_Makale_.

+++

Yaratılış 22:11-12

Tanrı’nın meleği ona göklerden seslendi: “Avraam! Avraam!”. “Efendim”. “Gence zarar verme. Ona hiçbir şey yapma. Çünkü şimdi, senin Tanrı’dan korkan biri olduğunu biliyorum. Zira biricik oğlunu Ben’den esirgemedin”.

Tam o anda melek Avraam’a seslendi. [Melek, “Elini uzatma” diyerek bıçağı anmadı. Çünkü Avraam, artık Yitshak’ı elleriyle öldürmeye çalışıyordu.]

Avraam, “Hiç değilse birkaç damla kan akıtmama izin ver” dedi.

“Hiçbir şey yapma ona,” diye karşılık verdi melek.

Bu, Avraam’ın ne kadar büyük bir tsadik (aziz) olduğunu ve Tanrı’dan ne kadar çok korktuğunu gösterir. Avraam, bıçağın ağzında bir çentik olduğunu gördüğünde üzüldü ve şöyle dedi: “Kesinlikle bir günah işledim; bu yüzden bıçak geçersiz kılındı ki kurbanı sunmam engellensin.” Bu yüzden onu çıplak elleriyle öldürmek istedi. Tanrı, ellerini dahi kullanmamasını buyurdu.¹⁰¹

Melek, gökyüzünden Avraam’a yüksek bir sesle seslendi. Birine iki kere seslenmek, büyük bir aciliyet işaretidir. Burada da melek bağırarak, “Avraam! Avraam! Çocuğa elini uzatma!” dedi.¹⁰²

Avraam karşılık verdi: “Eğer şimdi durursam, hem bedenimi hem zihnimi hazırlamak için yaptığım tüm emek boşa gidecek. Hiç değilse, sunağa serpmek için birkaç damla kan akıtayım.”

+++

_Veri Alıntıları_.
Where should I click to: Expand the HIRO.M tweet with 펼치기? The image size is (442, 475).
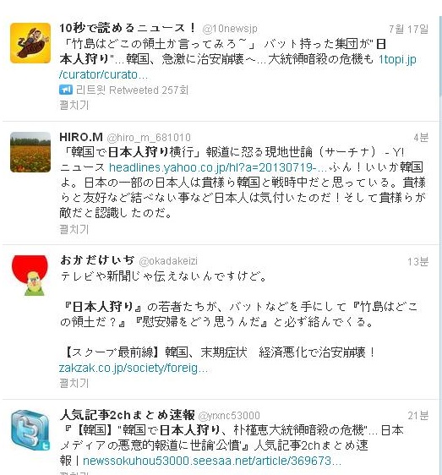click(x=74, y=229)
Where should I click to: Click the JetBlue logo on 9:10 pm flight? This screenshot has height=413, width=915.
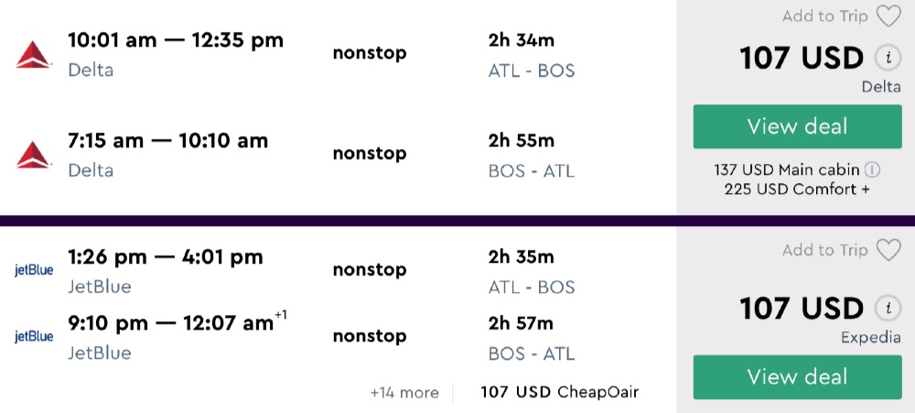34,336
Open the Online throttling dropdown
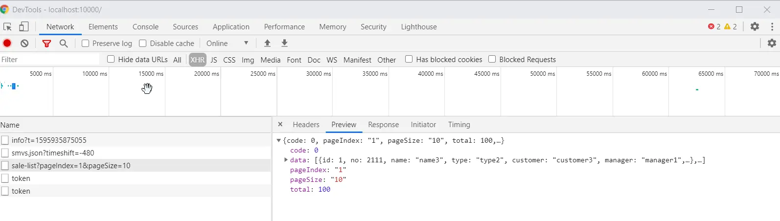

+++

_Yönergeler_.
1: Yaratılış 22:11-12 metnine göre:
(a) Avraam bıçağın ağzında ne gördüğünde üzüldü?
(b) Birine iki kere seslenmek neyin işaretidir?
(c) Avraam sunağa serpmek için ne akıtmak istedi?
2: Yaratılış 22:11-12 metninin "Yaratılış 22:11-12" sözlerini içeren yerle açılıp "karşılık verdi melek." sözleriyle kapanan bölümünü harfi harfine yeniden yazar mısınız?
3: Yaratılış 22:11-12 metninde "dedi" ya da "karşılık verdi" gibi ifadelerle açıkça Avraam'a atfedilen tırnak içindeki sözler hangileridir? Hepsini sıralayın.

_Nihai Sonuçlar_.
1:
(a) Bir çentik.
(b) Büyük bir aciliyetin.
(c) Birkaç damla kan.

2:
Yaratılış 22:11-12

Tanrı’nın meleği ona göklerden seslendi: “Avraam! Avraam!”. “Efendim”. “Gence zarar verme. Ona hiçbir şey yapma. Çünkü şimdi, senin Tanrı’dan korkan biri olduğunu biliyorum. Zira biricik oğlunu Ben’den esirgemedin”.

Tam o anda melek Avraam’a seslendi. [Melek, “Elini uzatma” diyerek bıçağı anmadı. Çünkü Avraam, artık Yitshak’ı elleriyle öldürmeye çalışıyordu.]

Avraam, “Hiç değilse birkaç damla kan akıtmama izin ver” dedi.

“Hiçbir şey yapma ona,” diye karşılık verdi melek.

3:
- "Hiç değilse birkaç damla kan akıtmama izin ver"
- "Kesinlikle bir günah işledim; bu yüzden bıçak geçersiz kılındı ki kurbanı sunmam engellensin."
- "Eğer şimdi durursam, hem bedenimi hem zihnimi hazırlamak için yaptığım tüm emek boşa gidecek. Hiç değilse, sunağa serpmek için birkaç damla kan akıtayım."